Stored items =
*** Block opens ***

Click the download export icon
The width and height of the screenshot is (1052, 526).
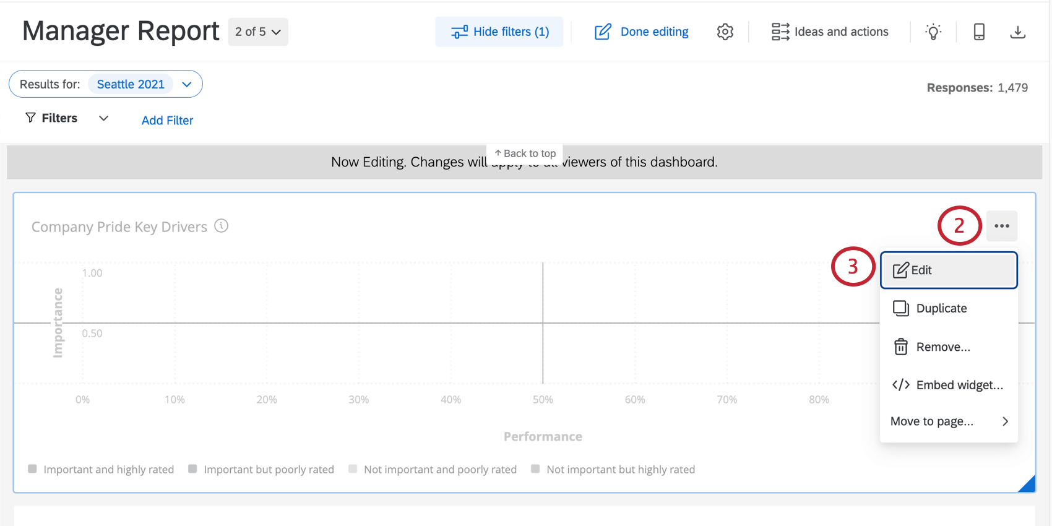[1018, 32]
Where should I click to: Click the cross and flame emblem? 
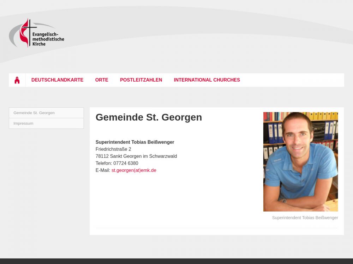(28, 33)
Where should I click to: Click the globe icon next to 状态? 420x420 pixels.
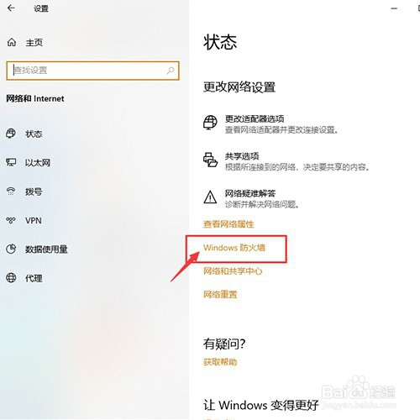tap(11, 134)
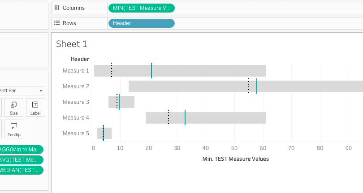This screenshot has width=363, height=193.
Task: Click the Columns shelf icon
Action: coord(57,8)
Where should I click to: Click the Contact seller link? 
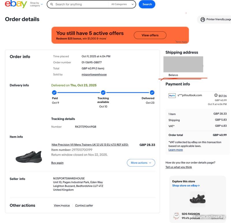pos(84,205)
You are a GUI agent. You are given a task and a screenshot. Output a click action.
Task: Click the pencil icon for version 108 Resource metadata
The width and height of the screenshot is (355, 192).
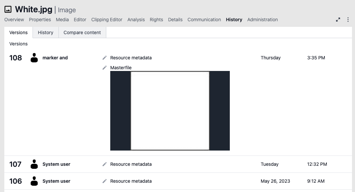tap(104, 58)
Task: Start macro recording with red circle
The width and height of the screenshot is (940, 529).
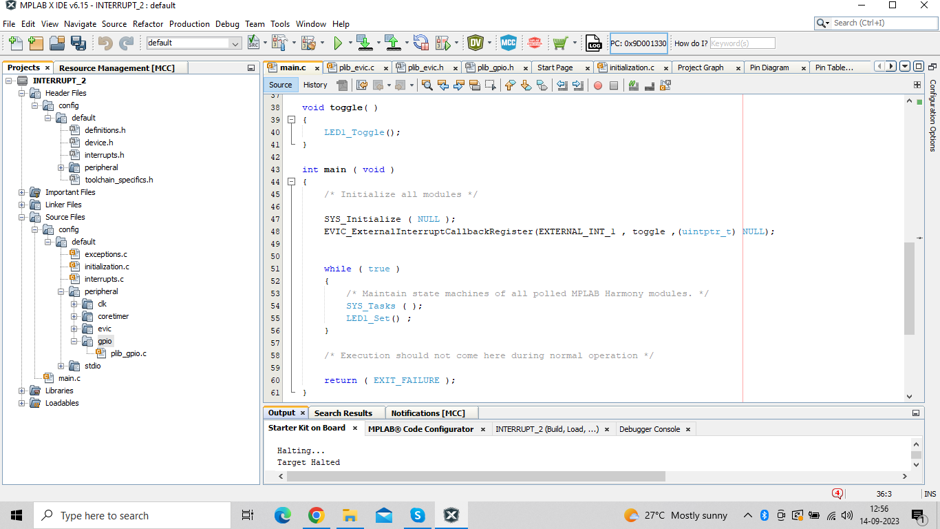Action: [x=597, y=85]
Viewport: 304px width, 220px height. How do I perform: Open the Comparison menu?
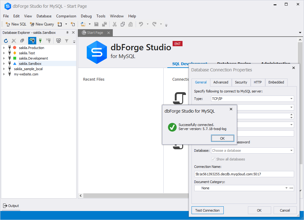[66, 16]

*** Block closes ***

Activity = Please return the entries above exactly as they appear, but without the pictures.

Exercise result =
Click the download export icon
The width and height of the screenshot is (1052, 526).
[1018, 32]
Where should I click to: Click the cross and flame emblem? 
(28, 33)
Where should I click to: Click the globe icon next to 状态? 420x420 pixels.
tap(11, 134)
This screenshot has width=363, height=193.
Task: Click the Columns shelf icon
Action: coord(57,8)
Where should I click to: Click the Contact seller link? 
pos(84,205)
You are a GUI agent. You are given a task and a screenshot. Output a click action.
Task: Click the pencil icon for version 108 Resource metadata
The width and height of the screenshot is (355, 192).
tap(104, 58)
Task: Start macro recording with red circle
The width and height of the screenshot is (940, 529).
Action: [x=597, y=85]
Viewport: 304px width, 220px height. How do I perform: Open the Comparison menu?
[66, 16]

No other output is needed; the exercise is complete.